EXTRACT PROVIDED
That's what I've found works best for me on the street in this car, although its untuned with a stock clutch and flywheel. Launching between 3000-3500 and riding the clutch out to 4000 is a happy medium between bogging down and uncontrollable tire spin. 



blackeco said:


> really 15.3 range? thats impressive, what is done to it?


Try looking at his sig....


----------



## limited360 (May 6, 2011)

Skilz10179 said:


> That's what I've found works best for me on the street in this car, although its untuned with a stock clutch and flywheel. Launching between 3000-3500 and riding the clutch out to 4000 is a happy medium between bogging down and uncontrollable tire spin.
> .


That would be perfect territory for me to make the clutch slip in 2nd and 3rd gear than too... not intentionally tho


----------



## TravsCruze (Aug 4, 2011)

EXERCISE INSTRUCTIONS
(1) Name every username that appears in the forum excerpt.
(2) Answer these from the forum excerpt:
(a) In what rpm range does the launch advice say to launch?
(b) What time range did blackeco call impressive?
(c) In which gears does limited360 say the clutch would slip?
(3) Summarize the forum excerpt in two sentences.
Use only the forum excerpt above when responding.

DATA SHOWN

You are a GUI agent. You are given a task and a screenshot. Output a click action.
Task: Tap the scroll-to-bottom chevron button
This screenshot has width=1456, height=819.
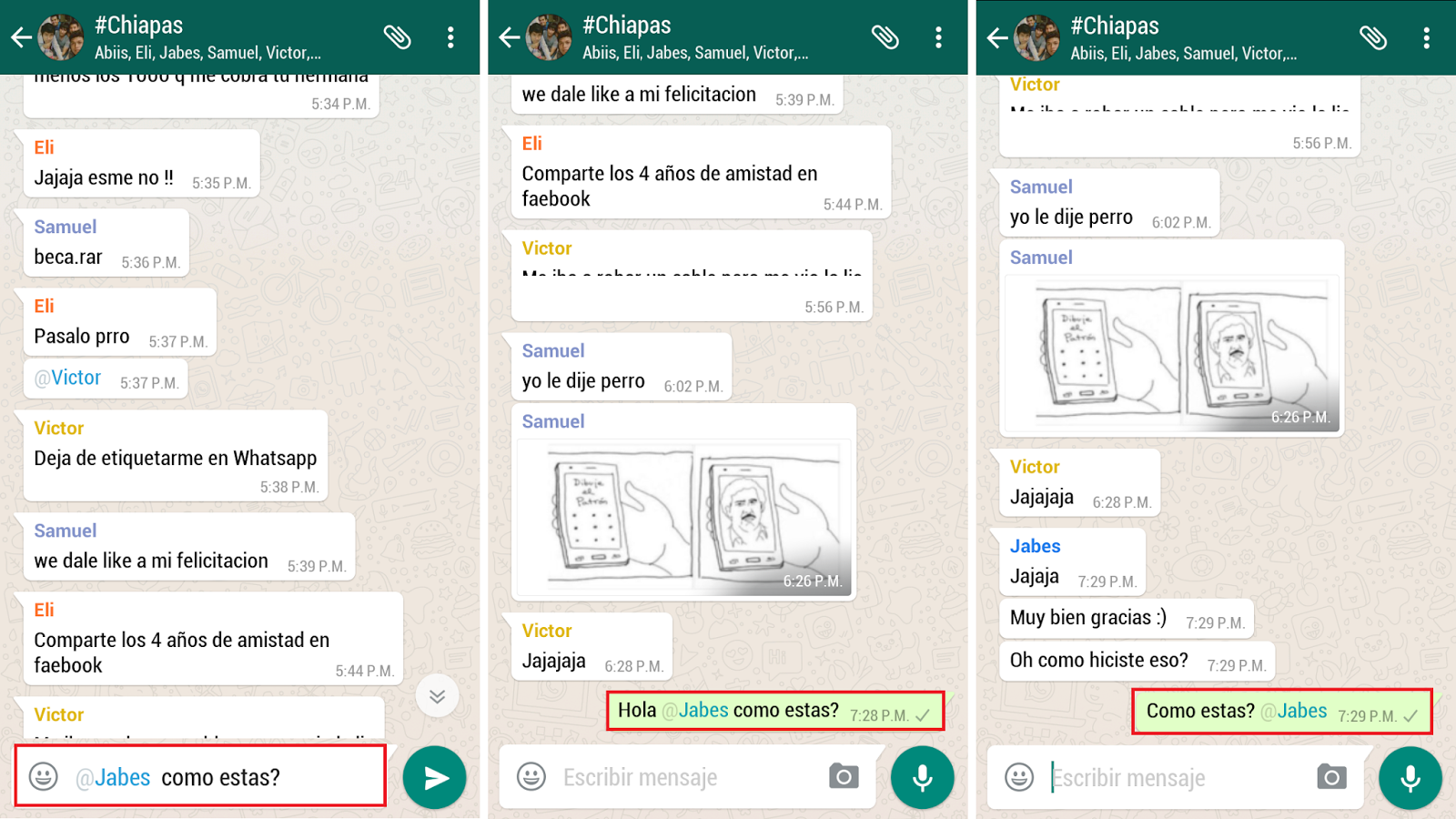(x=438, y=696)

RESPONSES IN ORDER
(1) blackeco, limited360, Skilz10179, TravsCruze

(2)
(a) Between 3000 and 3500 rpm, riding the clutch out to 4000.
(b) The 15.3 range.
(c) 2nd and 3rd gear.

(3) One poster says that on the street, launching between 3000 and 3500 rpm and riding the clutch out to 4000 works best, balancing bogging down against uncontrollable tire spin, though the car is untuned with a stock clutch and flywheel. Another poster replies that this range would make the clutch slip in 2nd and 3rd gear, though not intentionally.